検査の標準化 vol.2(2000年投稿文) [Tea-break]
2.自施設で何を取り組むべきなのか
前項では、標準化を推進しなければ国立病院・療養所等の検査室が崩壊しかねない現状について述べました。この項では「標準化」に向かって検査科内部で何を取り組んでいけば良いのかということを述べたいと思いますが、業務目標を明確化する必要があります。
【業務目標】
人員的、経済的観点から非常に困難な情勢に陥っている現状では、精度管理を含む日常検査業務において極力、無駄を省き、そのような中でいかにミスを少なくするかという努力が必要です。

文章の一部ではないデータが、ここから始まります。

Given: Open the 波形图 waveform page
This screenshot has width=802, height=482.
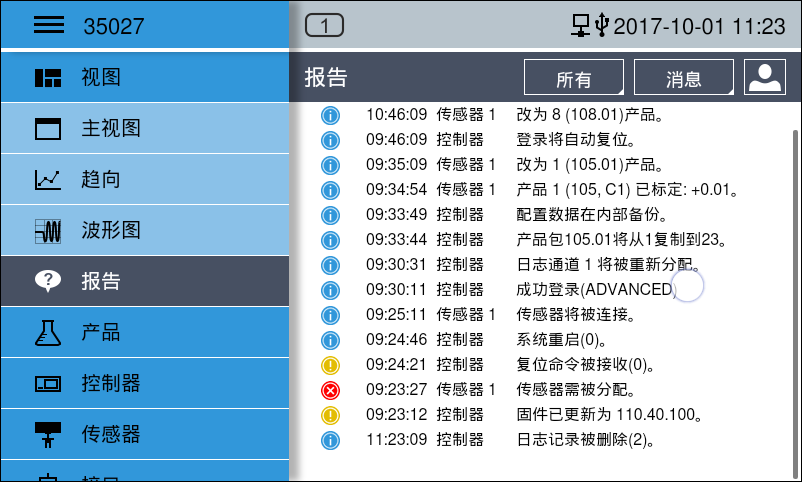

また、情報開示に向けて平成12年6月27日に出された、「国立病院等における診療情報の提供に関する指針」にもとづき、検査内容、検査結果の提供に向けて、検査の標準化を推進しなければなりません。
そのほかに、検査室から他部署への情報提供などを含めた臨床検査コンサルテ-ション業務を具体化することは、今後の重点強化課題となるでしょう。
(1) 効率的、機能的業務であること(経済的、医療的)
経済的な側面、医療的な側面は相反することも多いと思われますが、現在の医療情勢の中では両面を求められています。そのためには業務の効率性、機能性を追求し、検査の質を落とさない業務改善が必要です。バリアンスの少ない良質なクリティカルパス作成のため、検査室として積極的な参画も求められます。
また、患者に対しての病態に応じた的確な検査指示がなされているか、重複した無駄な検査依頼がないのかなど検証することを支援していくことも、我々の業務ではないでしょうか。
(2) 医療過誤、事故を防止できること
各部署においてインシデントレポ-ト等を作成し、そのレポ-トが公式文書として通用しなければなりません。そのデ-タを蓄積・解析し、医療(検査)過誤・事故の原因追求をおこない、ミスを繰り返さないための運用マニュアル作成に結びつける必要があります(院内感染対策や輸血運用を含めて)。
(3) 臨床的価値の高い業務であること
検査依頼に対し正確かつ迅速に報告することはもちろんですが、デ-タに臨床的付加価値をつけて報告することも我々の業務に含まれています。具体的には、診断を決定し得るデ-タでかつ理解しやすいデ-タが要求されています。このような診療支援システム(コンサルテ-ション)構築のためには、検査デ-タの一元化をおこない、有効活用することが重要でしょう。
(4) 情報開示に耐え得る良質のデ-タを供給すること
政策医療の実施やカルテ開示、電子カルテ化に対し検査の標準化が求められていますが、標準化の前に検査デ-タの精度保証をしなければなりません。精度保証のためには、検査方法や精度管理の標準化が必要となります。精度管理手法や基準などは様々であり客観的判断は現状として乏しいともいえます。この客観的判断をする材料、すなわち基準を設定しなければなりません。
また、これらの検査デ-タは必要最低限でかつ標準以上のものが要求されます。
(5) 検査部門の存在意義を確立出来る業務内容であること
『医療法等の一部を改正する法律案の概要』において、「給食施設、臨床検査施設については、法律上の規制はそのままとするが、外部委託する場合の要件を緩和。〈省令〉」という一文が入っています。これは、平成12年10月1日より施行の予定となっています。中央検査部門の解体がますます具体化しようとしている情勢ですが、我々が病院の中で本当に必要とされているのか、また必要と認めてもらうためにはどのようにしたら良いのかと、かなりの難作業が予想されます。上記(1)~(4)の各項目を踏まえた上で、我々の本来業務を見直し新しい試みを取り入れていかないと、検査技師に将来はない!と断言できます。